ML : Depuis presque 30 ans maintenant, je travaille avec la lumière, avec des caméras. Je suis un homme de cinéma. Je ne réalise pas pour réaliser. J’ai un rapport affectueux avec les personnes que je filme. Je ne veux pas faire des films sur des « sujets » ou des « dossiers », mais sur des humains. Je n’ai donc pas une démarche de documentariste, je travaille avec le cœur avant la tête.
Si vous deviez choisir une seule œuvre de Labrecque qui vous a particulièrement touchée ou inspirée, laquelle choisiriez-vous?
ML : C’est trop difficile! Si je considère « Jean-Claude, le directeur photo » : les images de La vie heureuse de Léopold Z (1965) de Gilles Carle sont les plus impressionnantes. De composer avec la pellicule de l’époque, très peu subtile, les tournages de nuit, la neige… C’est un travail magnifique. Aussi, Le chat dans le sac (1964) de Gilles Groulx.
De « Jean-Claude, le réalisateur », j’avoue que je capote sur La visite du général de Gaulle au Québec (1967) – il maîtrisait la situation de A à Z! – et sur Marie Uguay (1982), un de mes films préférés. De capter l’âme et la dignité de cette femme poète en si peu de temps, c’est vachement fort. Côté fiction, je pense que son plus grand film est Les Vautours (1975).
La vie heureuse de Léopold Z, Gilles Carle, offert par l’Office national du film du Canada
Comment décririez-vous le métier de directeur photo?
ML : Un vrai directeur photo propose une réflexion, à travers l’image, sur ce qu’il y a à dire dans le scénario – ou dans le réel si on parle de documentaire. Il doit établir un rapport avec la personne devant la caméra, s’impliquer, aller chercher le droit d’être proche d’elle; c’est un travail humain. Labrecque a développé une méthode de travail qu’il appelle « à hauteur d’homme ». Je viens de cette école : la technique, c’est secondaire.
La responsabilité d’un directeur photo est d’aller plus loin que les mots qui sont dans le scénario. De faire en sorte que le plan, la prise de vue, l’éclairage, deviennent le langage le plus pertinent pour servir l’histoire à raconter.
Quel est votre élément de prédilection en matière de langage cinématographique?

-- Données du corpus --

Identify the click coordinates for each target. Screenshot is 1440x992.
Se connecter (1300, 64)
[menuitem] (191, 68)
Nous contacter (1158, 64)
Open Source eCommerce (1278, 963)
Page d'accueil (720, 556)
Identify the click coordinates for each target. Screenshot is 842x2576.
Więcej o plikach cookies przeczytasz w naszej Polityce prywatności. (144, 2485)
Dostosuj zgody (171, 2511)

-- Exercices à réaliser --
(a) Pourriez-vous extraire de l'entretien sur Labrecque tout le passage qui va de « La responsabilité d’un » jusqu'à « de langage cinématographique? » ?
(b) Pouvez-vous écrire la suite de l'entretien sur Labrecque, à partir de sa dernière phrase ?
Le matériau qui précède est indépendant de l'entretien sur Labrecque.

-- Résultats des exercices --
(a)
La responsabilité d’un directeur photo est d’aller plus loin que les mots qui sont dans le scénario. De faire en sorte que le plan, la prise de vue, l’éclairage, deviennent le langage le plus pertinent pour servir l’histoire à raconter.
Quel est votre élément de prédilection en matière de langage cinématographique?

(b)
ML : J’aime beaucoup les beaux mouvements de traveling… Mais il y a toujours une scène qui m’interpelle plus particulièrement, et je me surprends souvent à proposer au réalisateur de la tourner avec ma caméra à l’épaule. Même si c’est une grosse caméra 35mm! Je veux être proche de l’actrice ou de l’acteur, en connivence avec eux, je veux aller chercher leur âme!
J’aime travailler les lumières qui favorisent l’âme de l’histoire et des gens. Qu’il s’agisse de fiction ou de réel, Michel Brault et Jean-Claude Labrecque nous ont montré à utiliser intelligemment la technique pour aller chercher le meilleur de l’humain, du côté humaniste de l’histoire.
Quel conseil donneriez-vous à un(e) jeune étudiant(e) ou aspirant(e) directeur(trice) photo?
ML : Avant de t’énerver avec quarante lumières et toute la technique derrière, commence par observer. En te levant le matin, regarde la lumière à travers ta fenêtre, dans ton appartement, observe-la le soir, le plus souvent possible. Après, au moment de tourner, essaie d’éclairer avec une seule lumière. Si tu n’avais qu’une seule source de lumière à ta disposition pour créer un plan magnifique et pertinent, où la placerais-tu? C’est un des plus beaux conseils que Michel Brault m’a donné, et je l’utilise toujours aujourd’hui!
Pour terminer, auriez-vous une suggestion d’œuvre à voir absolument pour mieux comprendre cette vocation, où la direction de la photographie est impeccable et inspirante?
Les Ordres (1974) de Michel Brault. L’histoire, les acteurs, la caméra, la technique, la lumière… Forment un tout, et ce qu’il y a de plus juste. Pour moi, c’est le plus grand film qui n’ait jamais été fait ici. Un film politique, mais tellement humain et grand… J’ai un regard très humaniste sur les acteurs et les histoires. Mes collègues sont tous fous de Mon oncle Antoine (1971) de Claude Jutra, mais pour moi, ce n’est pas aussi puissant, aussi vrai, que Les Ordres. C’est le film que j’aurais aimé faire.
Labrecque, une caméra pour la mémoire est une production de l’ACPAV en collaboration avec l’ONF.